Palestinians acting as Israeli soldiers who are depicted as ghosts, stand behind a wheelchair with a man playing the role of Palestinian prisoner Samer al-Issawi, who has been on intermittent hunger strike in an Israeli jail, inside a mock cage in Gaza City March 20, 2013. (Reuters/Mohammed Salem)
The hunger strike dates back thousands of years in countries as different as India and Ireland, but it became more common in the early twentieth century, as the advent of mass communications enabled fasters and their supporters to generate much greater publicity. A hunger strike is usually an act of desperation, but it is also a rational response to state oppression. Fasters have included activists no less esteemed than Mahatma Gandhi, Nelson Mandela, Cesar Chavez, the suffragists and the students at Tiananmen Square.
Activists fasted this year for the same reason this ancient tactic has endured: it’s effective, all the more so when the possibility of martyrdom exists. “No target of protest wants that on their hands,” says Stephen Scanlan, a sociologist at Ohio University who has researched hunger strikes. “Once a protest campaign reaches this level, concessions are typically won.”
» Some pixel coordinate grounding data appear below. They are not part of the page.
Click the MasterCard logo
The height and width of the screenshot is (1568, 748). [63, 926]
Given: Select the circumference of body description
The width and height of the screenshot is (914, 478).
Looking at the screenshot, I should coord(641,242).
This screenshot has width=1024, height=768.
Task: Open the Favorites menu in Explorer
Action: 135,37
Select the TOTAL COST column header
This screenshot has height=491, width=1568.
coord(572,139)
Yet serious hunger strikers risk illness and sometimes death. Many also suffer abuse. First-person accounts from Guantánamo reveal the violence of force-feeding prisoners, which violates international law, yet governments do it with impunity. This past July, in response to high-profile hunger strikes by Palestinian prisoners, Israel’s Justice Ministry began drafting a bill that would allow force-feeding. As governments grow ever more determined to deny martyrdom to hunger strikers, force-feeding is becoming an urgent civil liberties issue, one that ought to unite prisoners’ rights, anti-torture and right-to-die advocates.